Cure for Perfectionism: 10 Tips to Perfect Imperfection for Writers by Beth Barany

I am a novelist, creative writer, blogger, nonfiction writer, teacher, and book and learning nerd. I fight my own perfectionism all the time. Mostly unconsciously. But I’ve found some ways to handle it consciously too.

I’ve written lots and published lots, but had to overcome both my sloppiness and my perfectionism to get published.

On the one hand, from a young age, I had no problem writing things down. But I often didn’t put much thought into what I was writing or spend any time revising it. I remember when I was in ninth grade the teacher handed back my essay, telling me that she could only give me a B, but would have given me an A if only I had double-checked my work and fixed the silly errors.
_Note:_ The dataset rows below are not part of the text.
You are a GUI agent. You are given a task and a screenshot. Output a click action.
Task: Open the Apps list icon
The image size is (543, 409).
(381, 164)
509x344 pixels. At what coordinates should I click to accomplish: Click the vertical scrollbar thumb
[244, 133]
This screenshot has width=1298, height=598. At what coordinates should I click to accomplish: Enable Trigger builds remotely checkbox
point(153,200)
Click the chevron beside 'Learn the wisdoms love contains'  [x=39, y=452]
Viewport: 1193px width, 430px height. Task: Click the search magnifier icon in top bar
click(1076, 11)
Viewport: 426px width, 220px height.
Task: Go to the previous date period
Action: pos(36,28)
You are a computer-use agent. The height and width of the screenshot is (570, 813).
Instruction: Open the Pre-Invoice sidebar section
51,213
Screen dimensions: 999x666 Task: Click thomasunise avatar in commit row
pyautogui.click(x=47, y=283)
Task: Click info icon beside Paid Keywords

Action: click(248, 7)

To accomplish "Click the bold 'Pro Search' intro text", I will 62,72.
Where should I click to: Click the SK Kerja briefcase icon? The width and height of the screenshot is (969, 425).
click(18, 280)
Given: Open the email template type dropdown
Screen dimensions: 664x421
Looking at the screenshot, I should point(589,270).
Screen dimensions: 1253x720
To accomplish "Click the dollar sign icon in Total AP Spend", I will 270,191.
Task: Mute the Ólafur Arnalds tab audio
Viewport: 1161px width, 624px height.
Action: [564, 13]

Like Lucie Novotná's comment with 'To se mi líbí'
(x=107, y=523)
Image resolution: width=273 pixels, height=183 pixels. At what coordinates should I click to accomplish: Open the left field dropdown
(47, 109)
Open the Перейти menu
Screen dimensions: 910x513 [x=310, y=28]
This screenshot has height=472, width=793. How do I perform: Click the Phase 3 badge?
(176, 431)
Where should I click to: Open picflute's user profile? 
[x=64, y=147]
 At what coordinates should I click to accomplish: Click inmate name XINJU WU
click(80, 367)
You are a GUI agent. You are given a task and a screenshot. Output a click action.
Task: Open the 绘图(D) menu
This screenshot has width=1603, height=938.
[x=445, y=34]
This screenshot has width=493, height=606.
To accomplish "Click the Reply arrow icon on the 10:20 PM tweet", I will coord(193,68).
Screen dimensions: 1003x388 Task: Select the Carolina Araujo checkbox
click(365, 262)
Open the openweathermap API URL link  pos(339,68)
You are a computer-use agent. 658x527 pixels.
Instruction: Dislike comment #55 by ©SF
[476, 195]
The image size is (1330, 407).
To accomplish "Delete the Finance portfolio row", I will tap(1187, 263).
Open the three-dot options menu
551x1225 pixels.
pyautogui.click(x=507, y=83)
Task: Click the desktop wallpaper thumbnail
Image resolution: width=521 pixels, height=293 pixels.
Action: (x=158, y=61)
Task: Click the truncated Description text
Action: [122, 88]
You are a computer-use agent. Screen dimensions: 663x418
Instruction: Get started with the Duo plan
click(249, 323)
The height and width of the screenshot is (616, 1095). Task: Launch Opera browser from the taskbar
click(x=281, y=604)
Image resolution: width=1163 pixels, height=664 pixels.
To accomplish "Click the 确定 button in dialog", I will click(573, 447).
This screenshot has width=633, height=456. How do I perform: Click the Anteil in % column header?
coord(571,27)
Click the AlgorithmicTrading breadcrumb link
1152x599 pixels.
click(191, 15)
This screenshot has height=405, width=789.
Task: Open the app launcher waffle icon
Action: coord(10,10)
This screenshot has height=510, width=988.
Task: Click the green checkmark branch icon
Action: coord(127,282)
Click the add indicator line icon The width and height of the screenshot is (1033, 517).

Other times, I was frozen, unable to write a word, until the deadline was the next day. College entrance essay, anyone. Oh boy!

Despite the fear, I have this urge to write. It exists beyond words. It exists even after stretches of not writing, especially after stretches of not writing.

You may have this urge too, but feel stymied by wordless fear or mental monkey you-can’t-do-this-well chatter.

Nevertheless, if you want to be writing, I believe that your adventurous and risk-taking spirit will lead you to the page again.

Here are some of playful tips to hopefully help you get writing, no matter where you find yourself on the sloppy-to-perfectionism spectrum. I’ve used this or versions of these at one time or another. Mix and match and experiment to find what works for you. I’ve listed them here in no particular order of importance.

1. Write with the other hand.

If you’re typing, type with your non-dominant hand. For handwriting, use the same. Seriously, give it a try. It will fire different neurons in your brain. I’m ambidextrous, by necessity, because of several hand surgeries. I’ve noticed that my mind works a little differently depending on which hand I’m using.

2. Play the opposite game.

When I’m stuck and not writing, I listen to what I’m saying to myself about it. I often hear myself say, “You can’t do this.” Or, “This is too hard.” So then I reverse it, and see what happens to my heart and mind. I’ll say, “I can do this.” Or, “It’s easy.” Then I feel the shift and see that I can do this and it’s much easier than I thought. Try it and see.

3. Timed writing.

I’ve written lots of posts on timed writing. It’s one of my favorite ways to get writing. Basically, I gently and respectfully take myself by the hand, set the timer for 20 minutes, have a writing focus, and write.

4. Listen to music.

I like to listen to NPR during the day and do a lot of writing or editing while I listen. But sometimes, I’m not feeling it, so need to listen to classical music, especially Baroque music– while I write fiction — or to Celtic music — while I’m editing.

5. Talk it out.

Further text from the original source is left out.